> **What the task requires**
Find "You are a GUI" in the material below, then write out that line and every line after it exactly, ending with the last one; skip the pictures.

── Supplied material

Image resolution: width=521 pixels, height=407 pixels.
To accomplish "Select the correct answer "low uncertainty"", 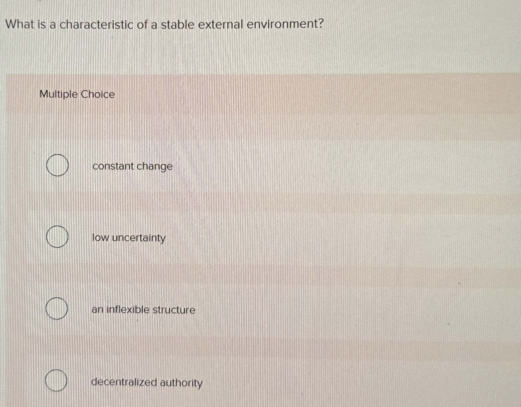I will (x=129, y=238).
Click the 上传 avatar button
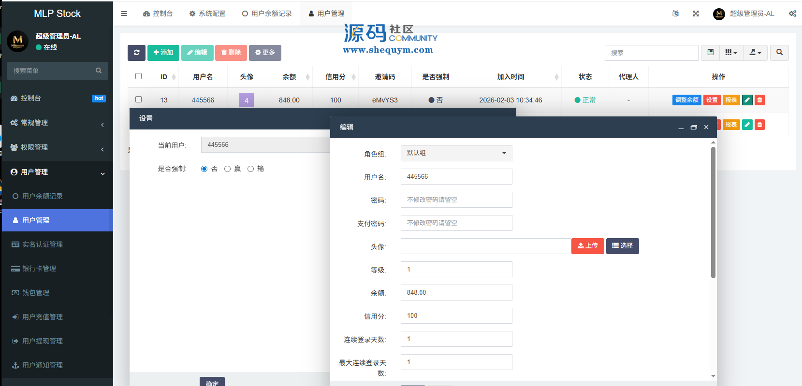 click(587, 246)
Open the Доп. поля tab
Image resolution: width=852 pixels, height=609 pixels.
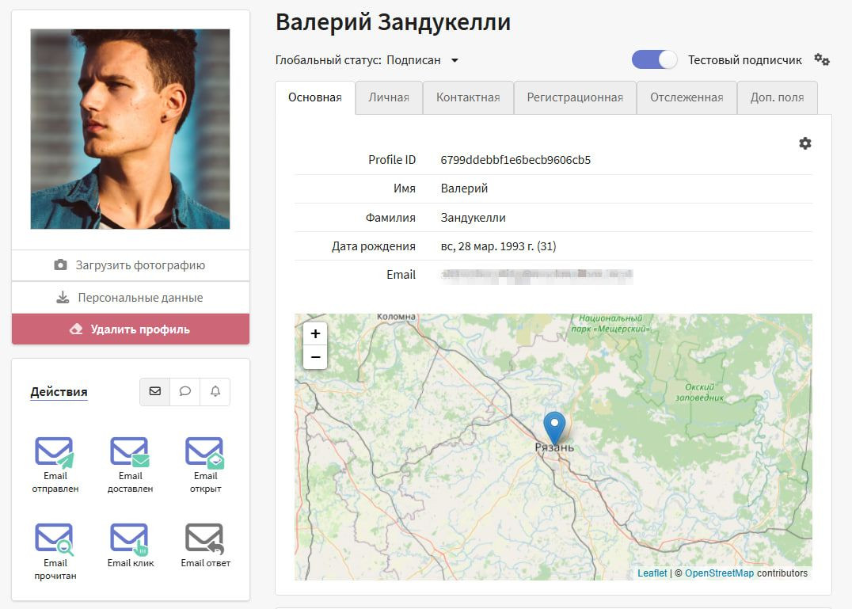tap(777, 97)
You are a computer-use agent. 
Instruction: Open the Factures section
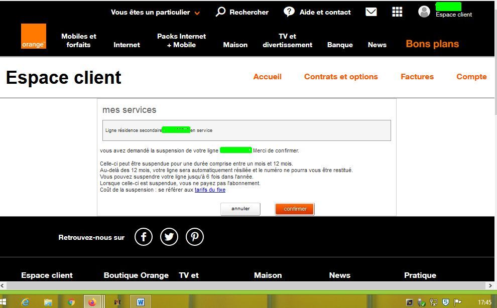pos(417,77)
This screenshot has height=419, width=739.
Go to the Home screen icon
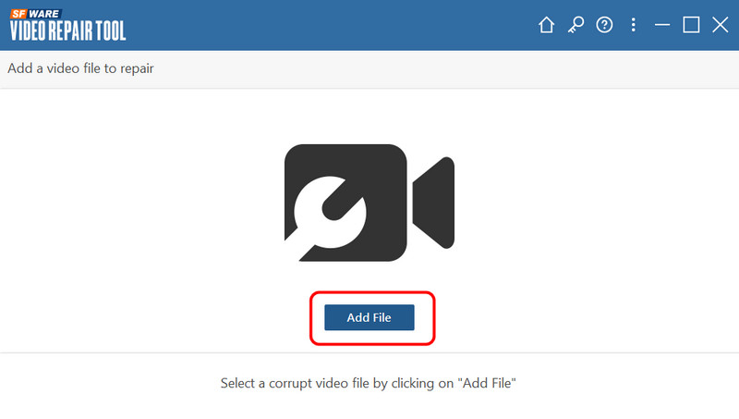(546, 26)
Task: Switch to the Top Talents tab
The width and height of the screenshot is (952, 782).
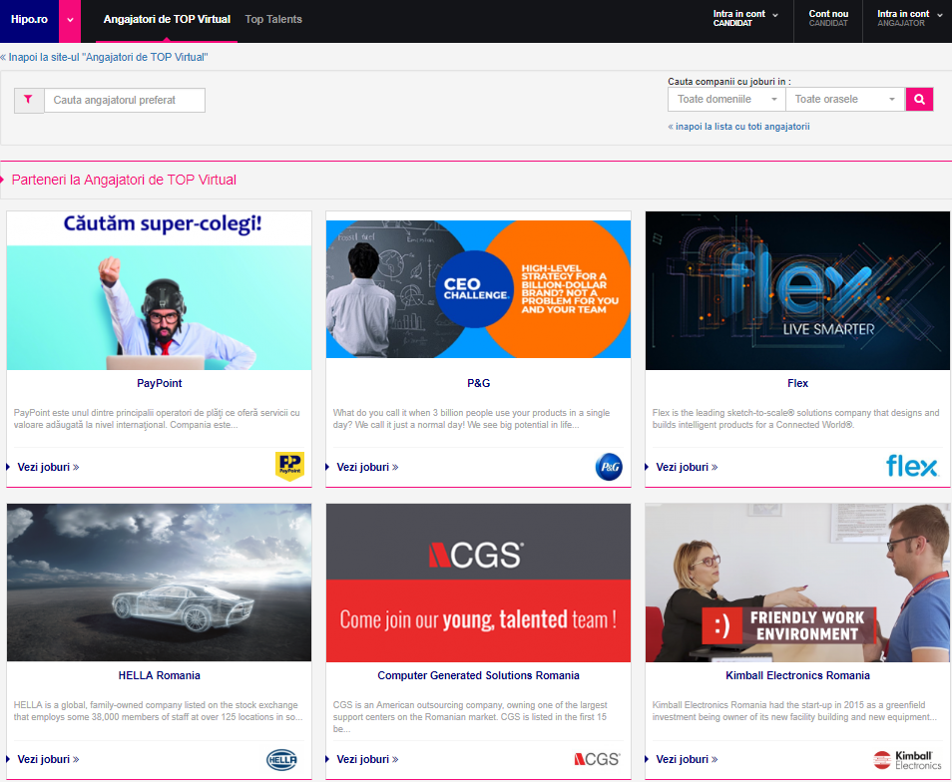Action: (x=273, y=20)
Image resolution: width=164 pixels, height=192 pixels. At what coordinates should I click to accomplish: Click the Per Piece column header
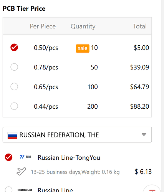coord(43,26)
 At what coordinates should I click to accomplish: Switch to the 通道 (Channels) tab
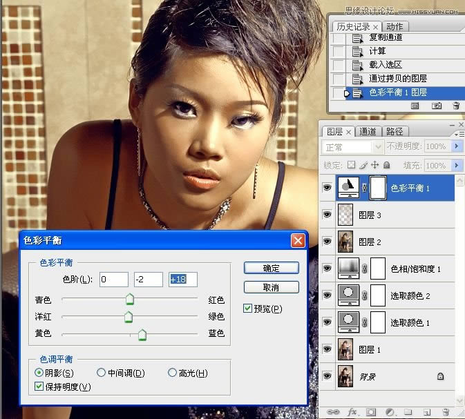point(368,131)
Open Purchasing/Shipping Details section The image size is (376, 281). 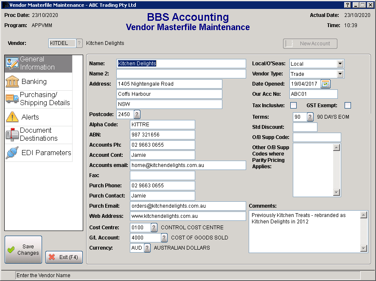click(x=38, y=99)
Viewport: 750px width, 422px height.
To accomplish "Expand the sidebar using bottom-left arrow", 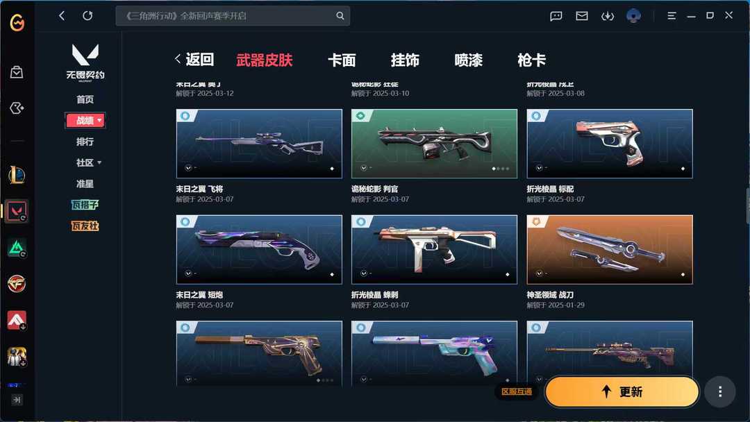I will tap(17, 400).
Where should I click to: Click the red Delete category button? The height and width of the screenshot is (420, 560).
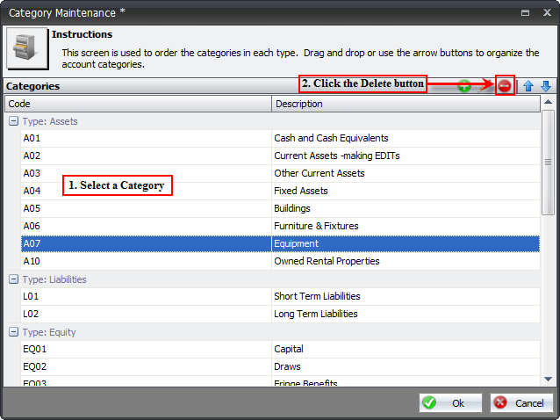505,86
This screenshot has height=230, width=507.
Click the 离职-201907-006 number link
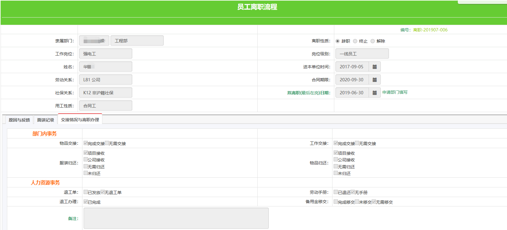tap(430, 30)
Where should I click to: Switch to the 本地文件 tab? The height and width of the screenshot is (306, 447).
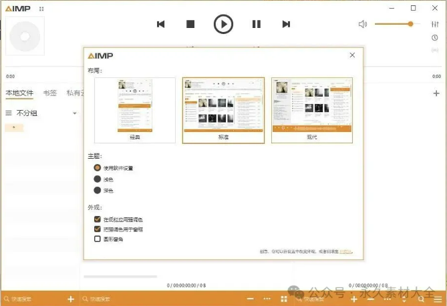click(x=19, y=93)
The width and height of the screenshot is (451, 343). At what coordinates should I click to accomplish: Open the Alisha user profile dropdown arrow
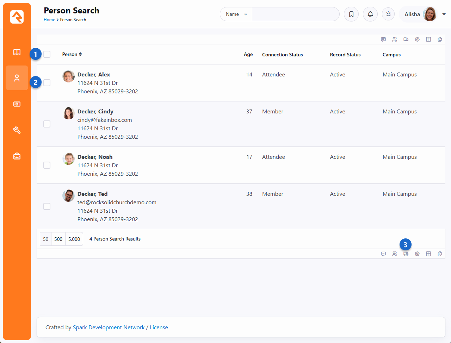(x=444, y=14)
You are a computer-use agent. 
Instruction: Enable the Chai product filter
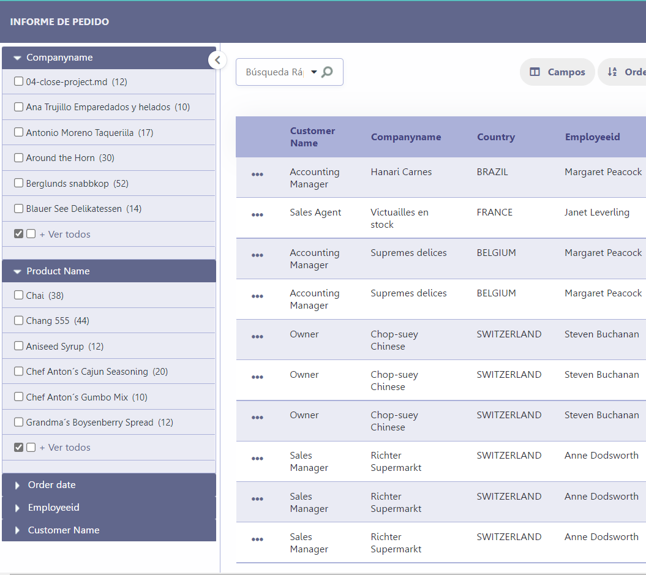(x=18, y=295)
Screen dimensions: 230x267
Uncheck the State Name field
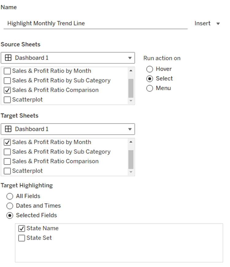[x=22, y=229]
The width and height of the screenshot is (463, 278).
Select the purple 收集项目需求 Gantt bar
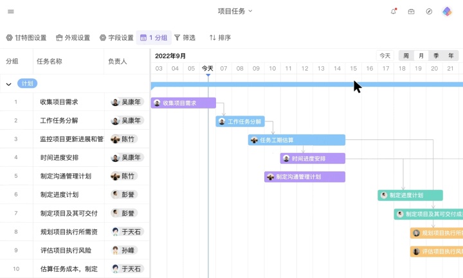183,103
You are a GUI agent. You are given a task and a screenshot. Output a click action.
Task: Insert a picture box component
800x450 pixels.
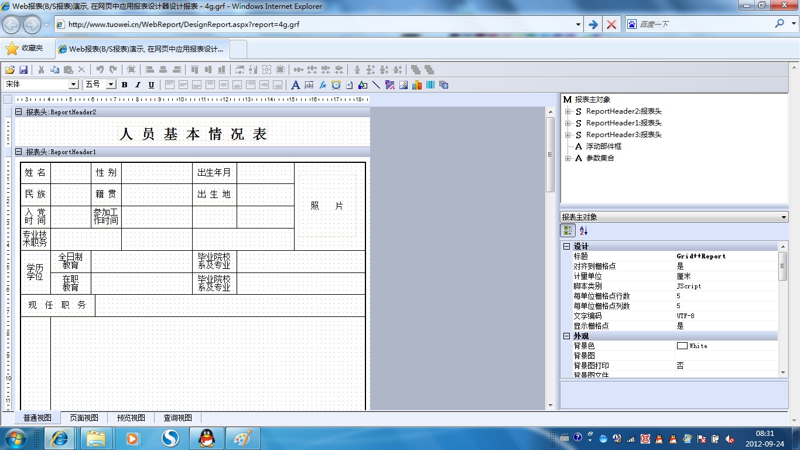[404, 85]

────

> **Answer to the exercise**
You are a GUI agent. You are given a task and a screenshot. Output a click action.
Task: Insert a picture box component
800x450 pixels.
[404, 85]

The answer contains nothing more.